**Required work:**
[a] Reproduce the stretch of the post on a new kind of climate change graphic from "Remember a couple" through "at this link).".
[b] Answer these questions from the post on a new kind of climate change graphic:
(i) On a circular temperature graph, what does a data point closer to the center indicate?
(ii) Which university is the climate scientist Ed Hawkins from?
(iii) What line does the post urge keeping the spiral from crossing?

**Reading passage:**
▼▼▼

A New Kind of Climate Change Graphic

Urgency. Not panic, but a healthy sense of urgency. That’s what we need.

Remember a couple of posts back when I talked about the linkages between food waste and climate change? I wrote in that post that everything we can do to reverse climate change, we should do. I also wrote that I was going to say that a lot more often.

So here is why I’m going to make this idea a common refrain – we need a sense of urgency when it comes to climate change. Just below, I’ve linked to a graphic that I hope will add to that sense of urgency. I noticed this graphic bouncing around the internet recently, so you might have already seen it. Regardless, I urge you to click on the link below and watch it a few times.

Before clicking though, let me orient you a bit. Most graphics we see showing global temperature changes are oriented on an X/Y graph with global temperatures shown on the vertical axis and time demonstrated on the horizontal axis (like NASA’s graph at this link).

Another way of depicting such temperature changes, however, is on a circular graph. In this case, the closer a data point is to the center, the colder the temperature, and the further away from the center, the warmer the temperature. If you have those data points pop up chronologically and connect them by lines, you end up with a spiral showing temperature change over time.

If that spiral overlaps itself (effectively creating lots of circles on top of each other), then temperatures are roughly staying the same over time. If the spiral circles inward, becoming tighter and tighter, that indicates that temperatures are cooling over time. Contrarily, if the spiral moves away from the center, it indicates temperatures warming over time.

What we want, if we are concerned about a changing climate doing things like threatening food security, bleaching our coral reefs, or spreading infectious diseases, is for the spiral to not move outward.

So take a look here.

Gulp. Not good.

Credit goes to climate scientist Ed Hawkins from the University of Reading in England for crafting this graphic. Click on this link to read a bit more from Ed about it.

Urgency. Not panic, but a healthy sense of urgency. That’s what we need. Climate change is reversible, and we don’t yet have to concede that adaptation to climate change is our only hope. That said, we can’t wait for the next generation to figure it out for us. Let’s get to work and keep the spiral from crossing that 2 degree line.

▲▲▲

**Dataset:**
▼▼▼

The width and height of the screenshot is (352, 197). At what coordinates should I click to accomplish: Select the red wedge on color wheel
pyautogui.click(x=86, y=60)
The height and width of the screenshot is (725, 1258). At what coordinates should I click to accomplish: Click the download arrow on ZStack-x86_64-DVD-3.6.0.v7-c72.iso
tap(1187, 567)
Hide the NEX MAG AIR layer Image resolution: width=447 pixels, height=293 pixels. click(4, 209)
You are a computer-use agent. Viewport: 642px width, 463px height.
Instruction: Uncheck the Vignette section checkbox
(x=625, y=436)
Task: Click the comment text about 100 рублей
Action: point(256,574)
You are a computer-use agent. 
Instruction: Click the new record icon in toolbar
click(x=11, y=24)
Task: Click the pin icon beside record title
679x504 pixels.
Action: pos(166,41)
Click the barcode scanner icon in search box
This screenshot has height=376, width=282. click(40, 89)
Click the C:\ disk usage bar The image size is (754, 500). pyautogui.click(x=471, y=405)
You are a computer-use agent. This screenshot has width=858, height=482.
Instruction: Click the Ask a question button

▲▲▲
▼▼▼

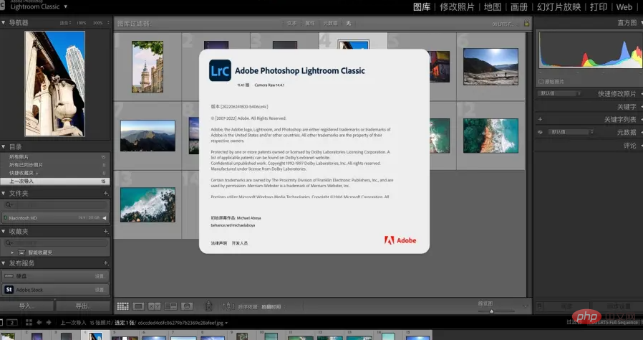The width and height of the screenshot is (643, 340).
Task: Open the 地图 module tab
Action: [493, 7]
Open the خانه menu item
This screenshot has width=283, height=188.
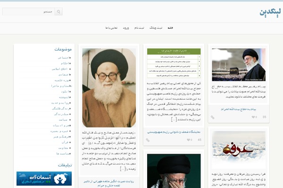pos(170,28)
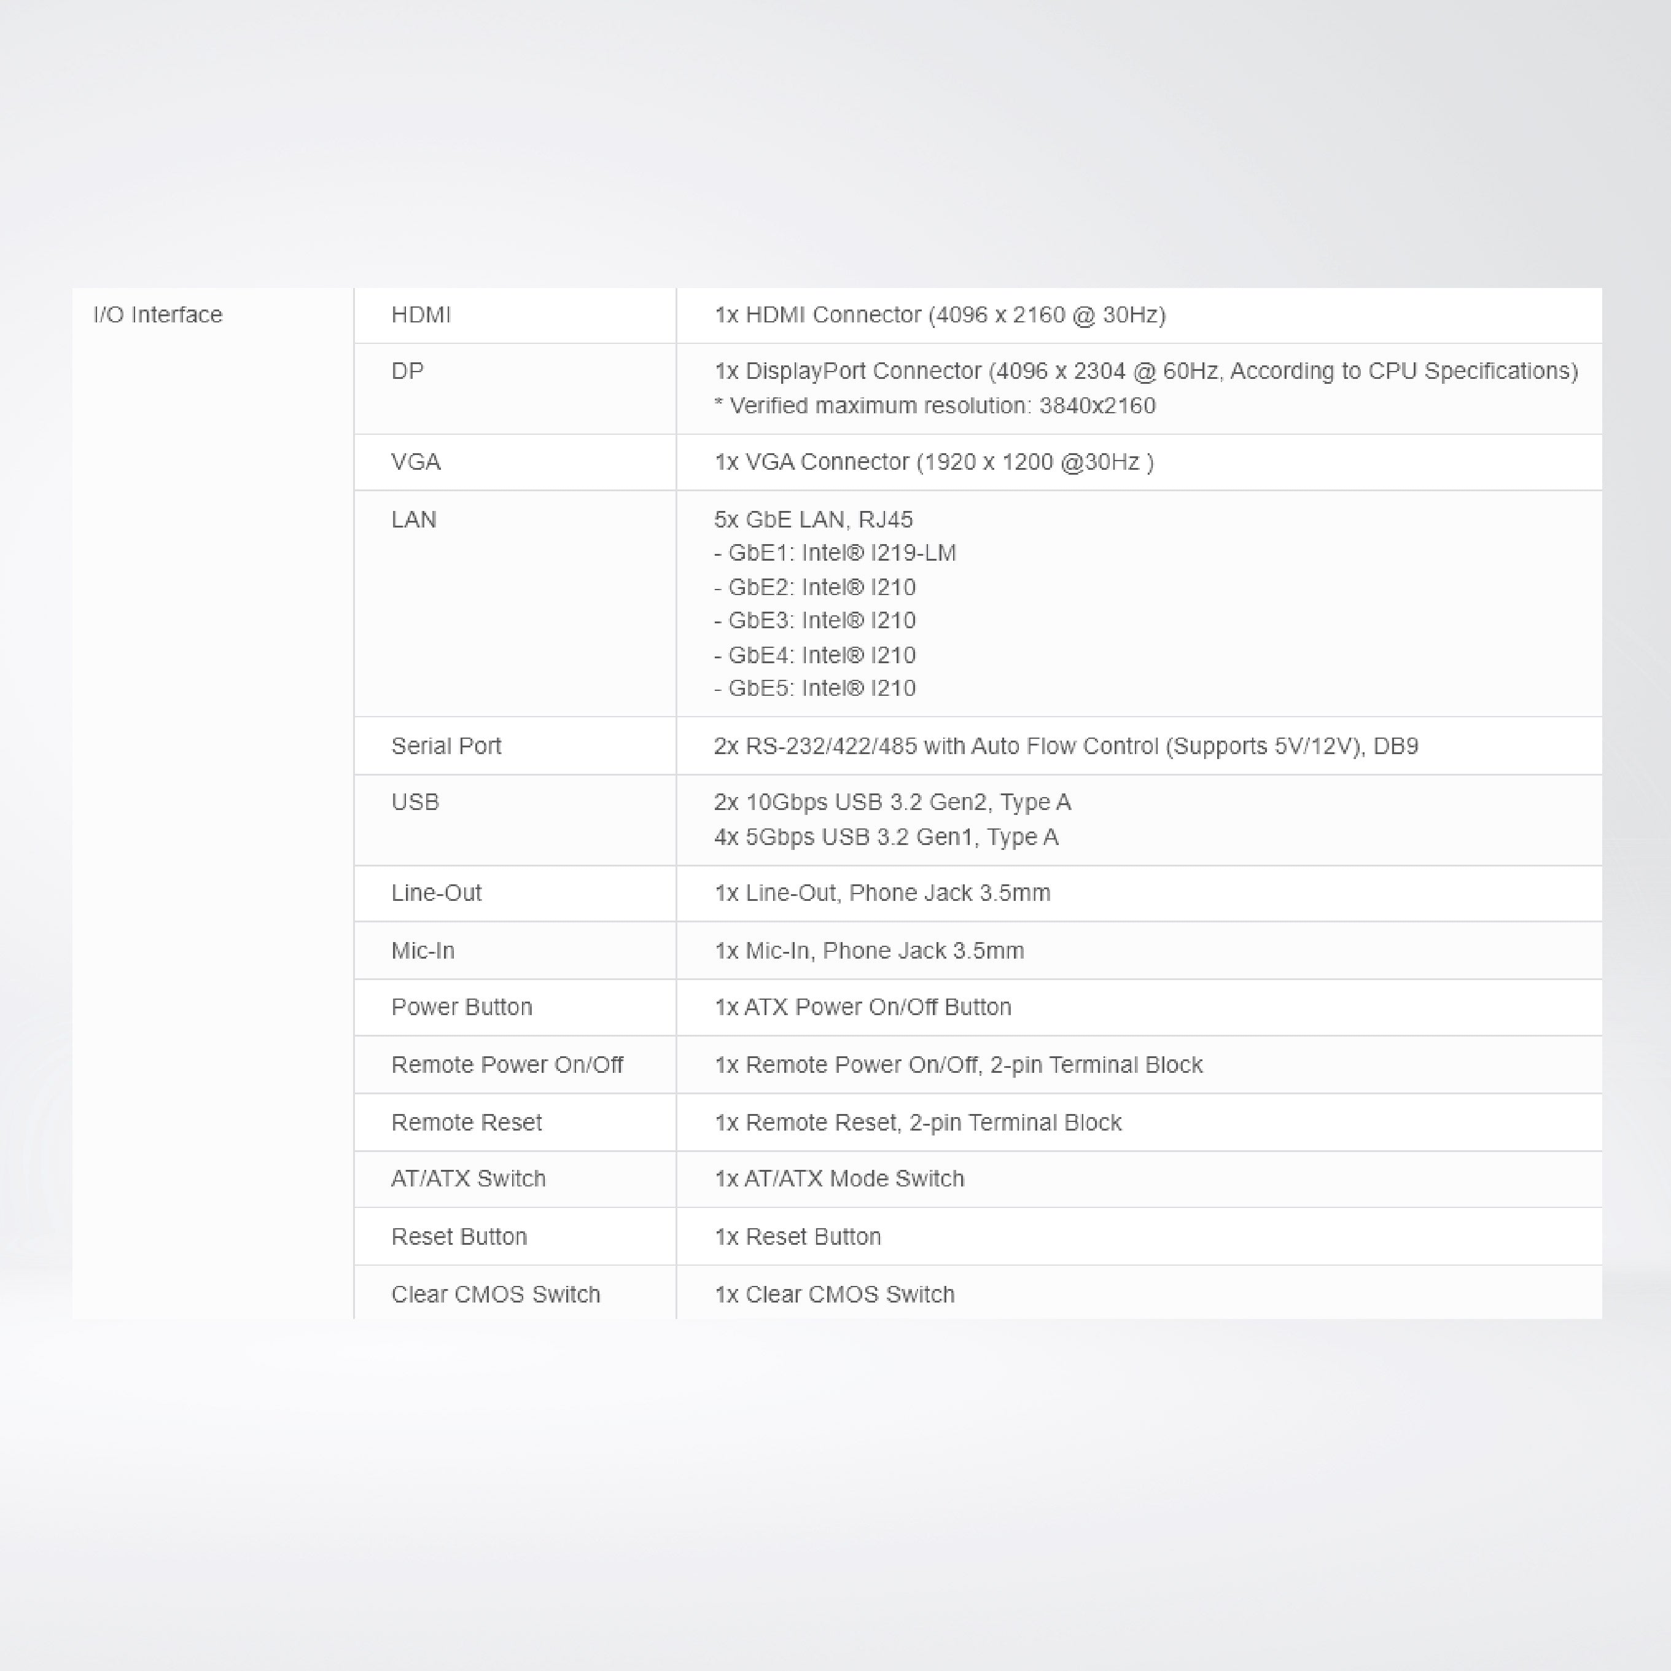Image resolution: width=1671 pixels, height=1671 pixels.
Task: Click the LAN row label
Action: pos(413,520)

▲▲▲
▼▼▼

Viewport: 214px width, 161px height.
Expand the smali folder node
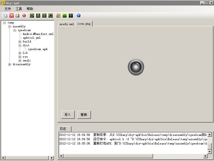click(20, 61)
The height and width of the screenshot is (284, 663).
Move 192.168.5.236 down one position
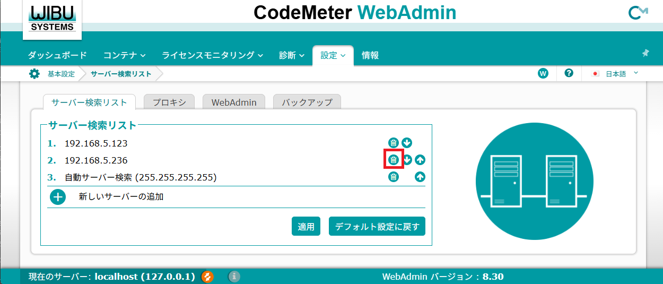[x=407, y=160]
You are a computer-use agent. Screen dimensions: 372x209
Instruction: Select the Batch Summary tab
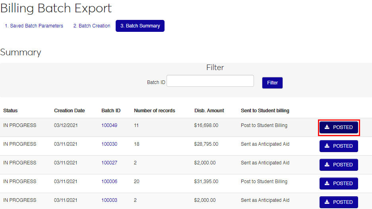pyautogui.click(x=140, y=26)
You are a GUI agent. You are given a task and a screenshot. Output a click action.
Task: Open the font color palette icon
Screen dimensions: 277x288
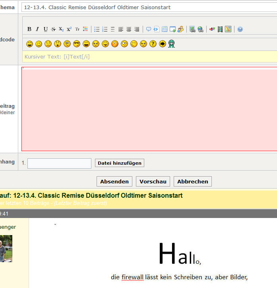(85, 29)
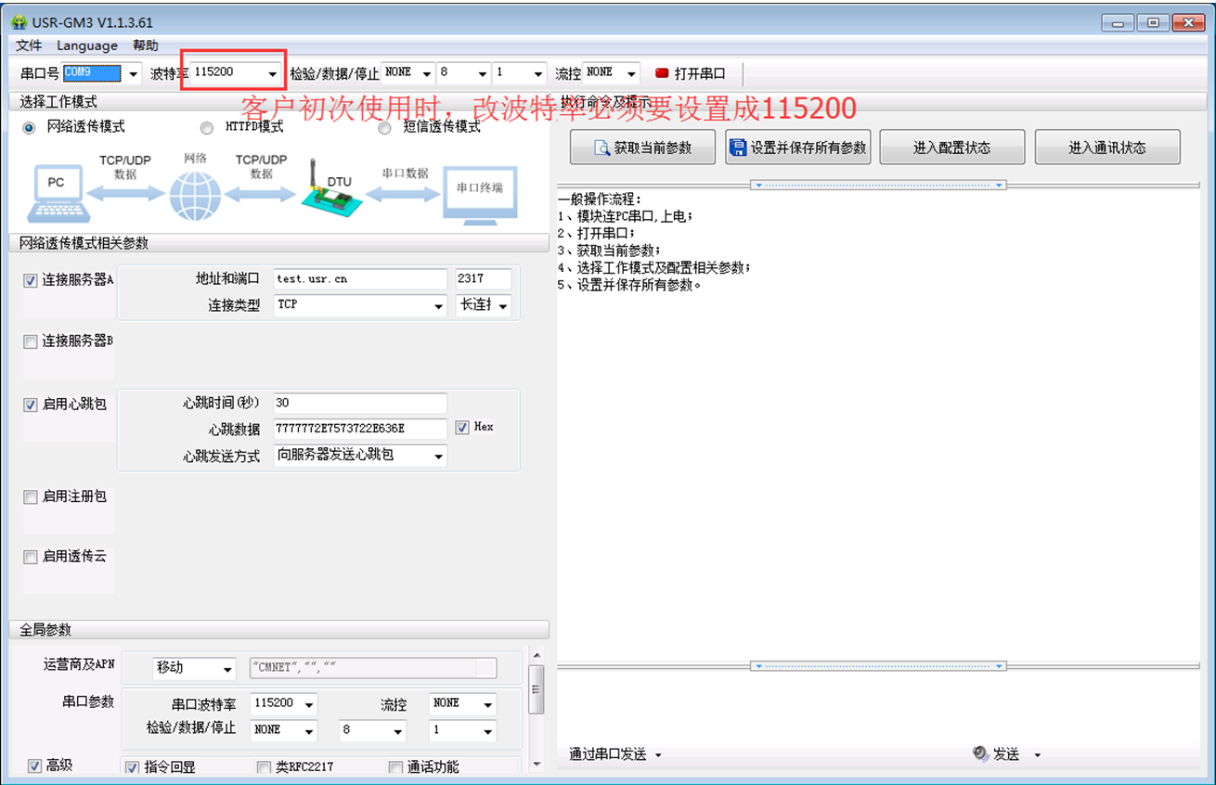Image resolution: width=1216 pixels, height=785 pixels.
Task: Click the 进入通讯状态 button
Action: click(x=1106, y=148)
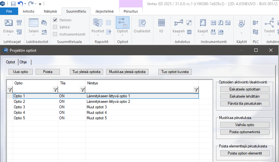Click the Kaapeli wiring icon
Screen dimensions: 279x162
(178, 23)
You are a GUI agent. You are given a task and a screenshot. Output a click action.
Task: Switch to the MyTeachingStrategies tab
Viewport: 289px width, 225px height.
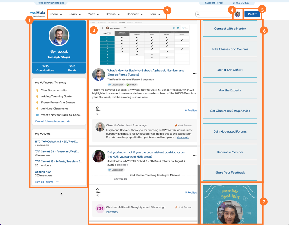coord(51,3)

▲▲▲

**Task responses:**
[a]
Remember a couple of posts back when I talked about the linkages between food waste and climate change? I wrote in that post that everything we can do to reverse climate change, we should do. I also wrote that I was going to say that a lot more often.

So here is why I’m going to make this idea a common refrain – we need a sense of urgency when it comes to climate change. Just below, I’ve linked to a graphic that I hope will add to that sense of urgency. I noticed this graphic bouncing around the internet recently, so you might have already seen it. Regardless, I urge you to click on the link below and watch it a few times.

Before clicking though, let me orient you a bit. Most graphics we see showing global temperature changes are oriented on an X/Y graph with global temperatures shown on the vertical axis and time demonstrated on the horizontal axis (like NASA’s graph at this link).

[b]
(i) A colder temperature.
(ii) The University of Reading in England.
(iii) The 2 degree line.